Could Infecting Patients with Viruses Help in the Fight Against Glioblastomas?

Among the ever-growing number of angles researchers are using in the fight against cancer is virotherapy, or the technique of introducing via infection therapeutic genes and other protective agents to a tumor (Motalleb et al., 2009). This technique of tumoral infection of a virus, around since the 20th century, has illuminated the existence of oncolytic viruses, or viruses that naturally have an affinity towards, selectively replicate in, and kill cancerous growths (Chiocca et al, 2014). Oncolytic virotherapy yields many advantages that other modes of cancer therapy do not; perhaps most importantly is their ability to kill cancer cells far more efficiently than other modes of resistance. First, by hijacking the cell’s suicide mechanisms, oncolytic viruses can exhaust a cell’s resources and redirect them towards the effort of the virus’ spread before allowing the cell to die. Second, their ability to destroy tumor vasculature and stimulate immune responses affords them the opportunity to preemptively kill uninfected cancer cells before the virus even reaches those remote tumoral locations (Russell et al., 2012). Therefore, the efficacy of an oncolytic virus is dependent on both its ability to ward off interference from the host’s innate immune functions (which recognize and attack the foreign virus). In a recent study based at Ohio State University, researchers looked to enhance the effectiveness of the oncolytic herpes simplex virus (oHSV) specifically with regard to high grade glial cell cancers called glioblastomas (GBMs). GBMs  are the most invasive and aggressive cancers of the brain and are relatively resistant to resection and drug therapies (Davis et al., 2016).

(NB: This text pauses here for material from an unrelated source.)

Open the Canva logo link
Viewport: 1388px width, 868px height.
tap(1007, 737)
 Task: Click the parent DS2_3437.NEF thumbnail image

As shown in previous studies and despite its relative successes in treating GBMs, melanomas and other cancers, treatment using oHSV is hindered by both the host’s immune response (thus limiting viral replication) and the extracellular matrix which slows viral spread (Kolodkin-Gal et al., 2007). A vital component of this innate innate immune response is a family of lymphocytes called natural killer (NK) cells, which are large, short-lived cells that use granules to puncture and kill target cells. NK cells, despite their valuable role in antitumor immune responses, are also well-known for their hindrance of oHSV viral spread. In this study, Xu et al. study hypothesized that, since oHSV is more effective with both enhanced viral infectivity and with simultaneous impairment of NK cells, a genetically-altered oHSV strain accounting for these two hurdles would yield better prognosis for mice with GBMs.   

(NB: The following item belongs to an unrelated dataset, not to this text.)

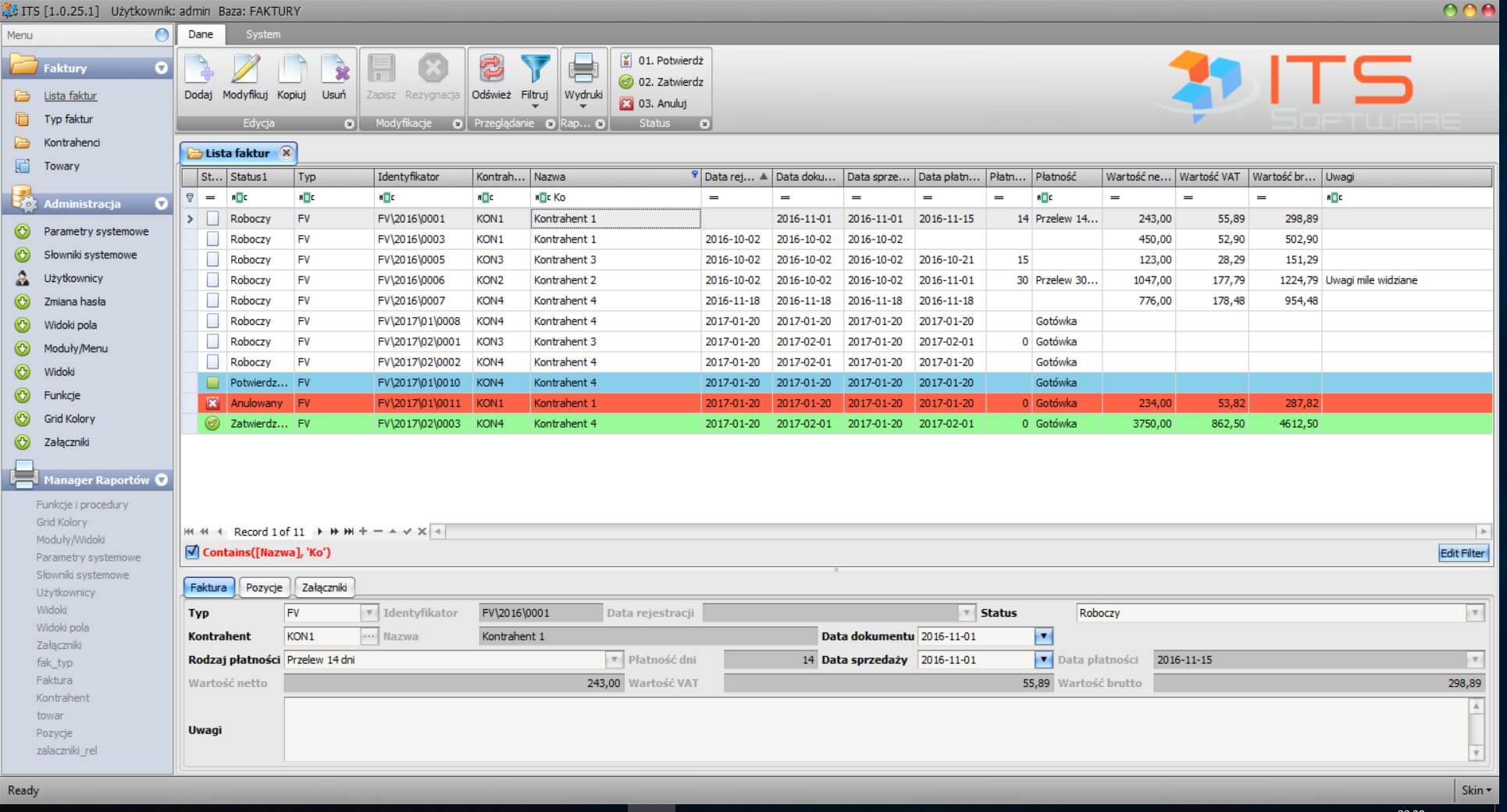Open the Skin dropdown in status bar
Viewport: 1507px width, 812px height.
point(1476,790)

NK cells' killer function is dependent on receptors found on their membrane that bind ligands on target cells, with their activatory receptors stimulating a cascade that ultimately kills the target cell while inhibitory receptors will skew towards the opposite anti-apoptotic function (Long et al., 2014). In this study, the molecule of interest is E-cadherin , a calcium-dependent gene that serves as a ligand to KLRG1, an inhibitory receptor found on NK cells, thereby making E-cadherin-expressing cells immune to NK-induced lysis, or cell destruction (Pecina-Slaus et al., 2003). In addition, E-cadherin cooperates with nectin-1, a molecule that uses cell-cell adhesion formation to facilitate the spread of viruses. Consequently, the researchers hypothesized that the  hyperexpression of E-cadherin in oHSV would improve its cell-to-cell infection without risking activation of NK cells which previously necessitated the knock out of local NK subsets in tumor regions to prevent its antiviral function. If true, this hypothesis would maintain NK cells natural  anti-tumoral activity, a best-of-both-worlds scenario.

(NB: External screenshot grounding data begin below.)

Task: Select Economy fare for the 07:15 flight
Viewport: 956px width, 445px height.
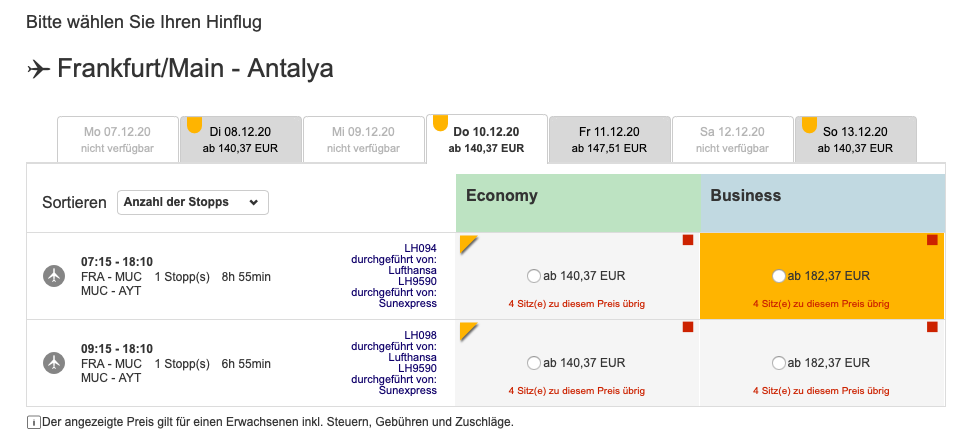Action: [534, 276]
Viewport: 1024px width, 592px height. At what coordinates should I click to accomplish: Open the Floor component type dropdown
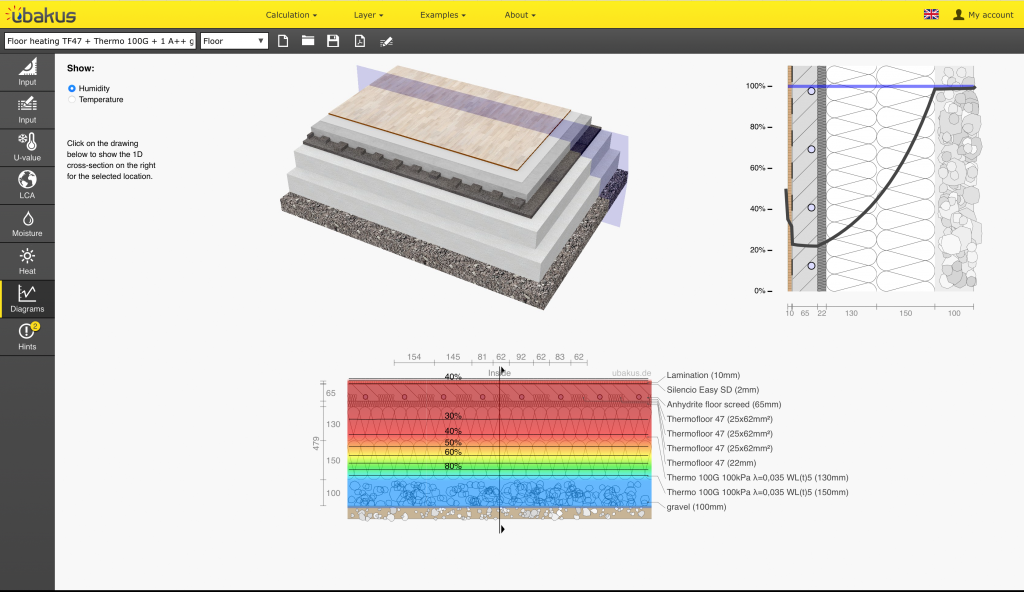234,41
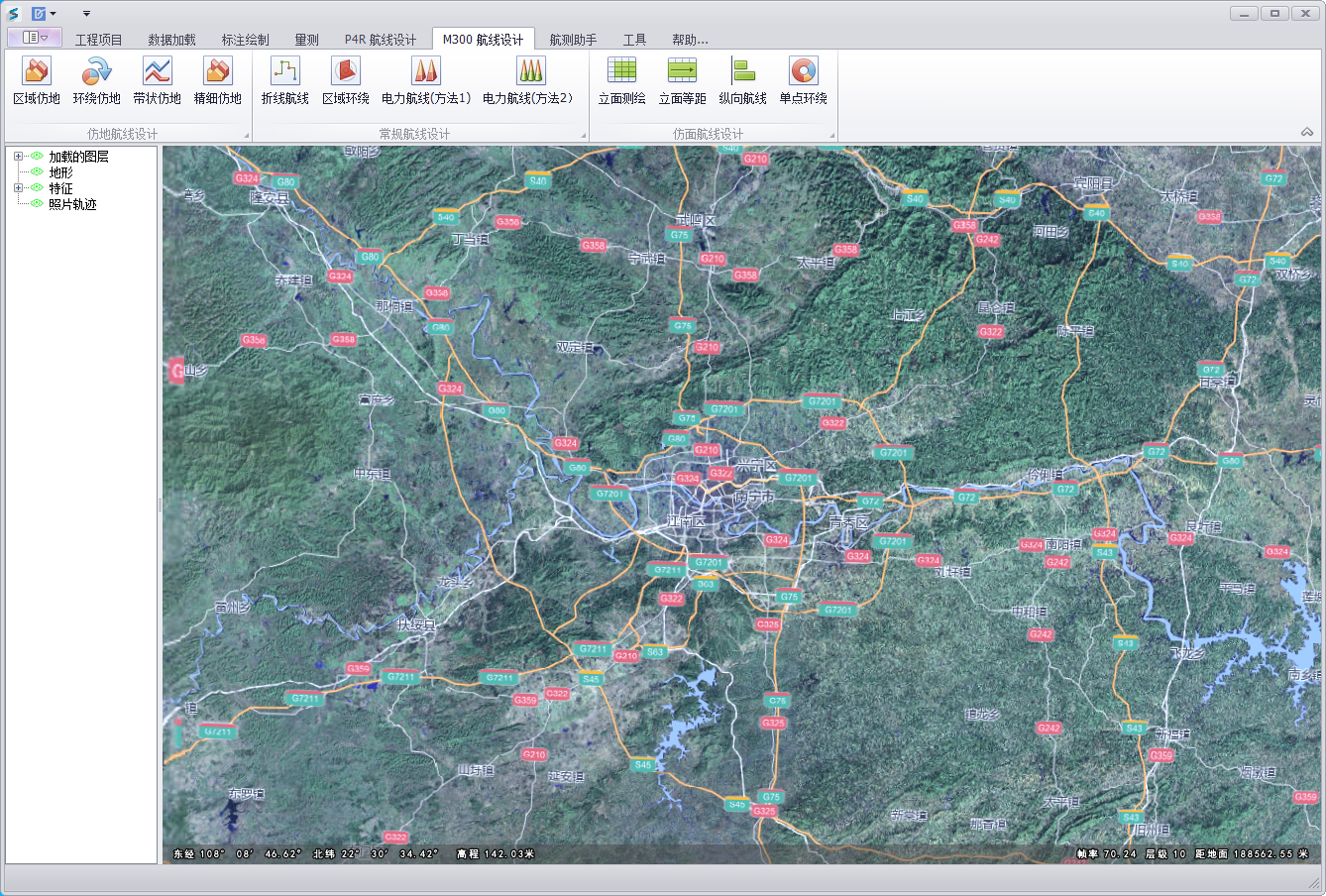The height and width of the screenshot is (896, 1326).
Task: Click the 兴宁区 label on the map
Action: (x=756, y=465)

This hypothesis led the researchers to genetically incorporate the gene CDH1 -which encodes E-cadherin- into the oHSV virus, henceforth referred to as OV-CDH1, to examine its effects on glioblastomas in mice. The results of the study were largely threehold: they found that E-cadherin inhibited NK activity and enhanced viral infection and spread , while also illuminating that the manipulated virus dampened the effects of glioblastomas.

To see if the manipulated virus had an effect on the susceptibility of GBM cells to NK-mediated death, the researchers investigated whether normal or OV-CDH1 viruses showed increased death. They found that, while cells infected with either virus globally increased their vulnerability to NK killing, it is notable that OV-CDH1-infected cells were less vulnerable to NKs than their non-manipulated counterparts when in the presence of a normal set of NK cells (of which half express the aforementioned inhibitory ligand KLRG1). Notably, when NK cells without the KLRG1 receptor were used, the manipulated virus yielded no benefit; but for NK cells with the inhibitory receptor, the manipulated virus had the hypothesized positive benefit of resistance to NK killing (Figure B). Figure A shows that the percentage of cell lysis is higher for the parental strain than the manipulated strain in the presence of bulk cells. Figure B shows similar levels of death between the two viruses in the presence KLRG(-) NKs but less death in manipulated viruses in the presence of KLRG(+) NKs.   It is important to keep in mind that the intention of the manipulated virus is to avoid NK-mediated cell death so the virus can spread and permeate through more of the tumor for its therapeutic effect.

Figure 1: OV-CDH1 infection reduces the cytotoxicity of human NK cells against OV-infected GBM cells

Next, the researchers confirmed that there was increased viral spread for the OV-CDH1 version of the virus compared to the parental, non-manipulated strain. To quantify this, the researchers tagged GBM-cell plaques, or visible regions of cell destruction, to green fluorescent protein so they were able to be viewed under a fluorescent microscope. Figure 2a below shows that the average size of the viral plaque is larger in the OV-CDH1 strain than in the parental strain, showing greater viral infection and accumulation from 24-72 hours post inoculation of the virus. The data is quantified in Figure 2b which shows the maximum plaque diameter of the manipulated viral plaques to be significantly greater than that of normal oHSV.

Figure 2: Cell–cell fusion facilitates viral spread of OV-CDH1.

The researchers also found that OV-CDH1-infected cells produced significantly more progeny than the parental OV-Q1 strain following inoculation. Figure 4A shows that viral production is significantly higher later in infection, perhaps due to the faster rate of viral entry in the tumoral mass shown in Figure 4E.

 

Figure 4: E-cadherin may accelerate viral entry and virus production.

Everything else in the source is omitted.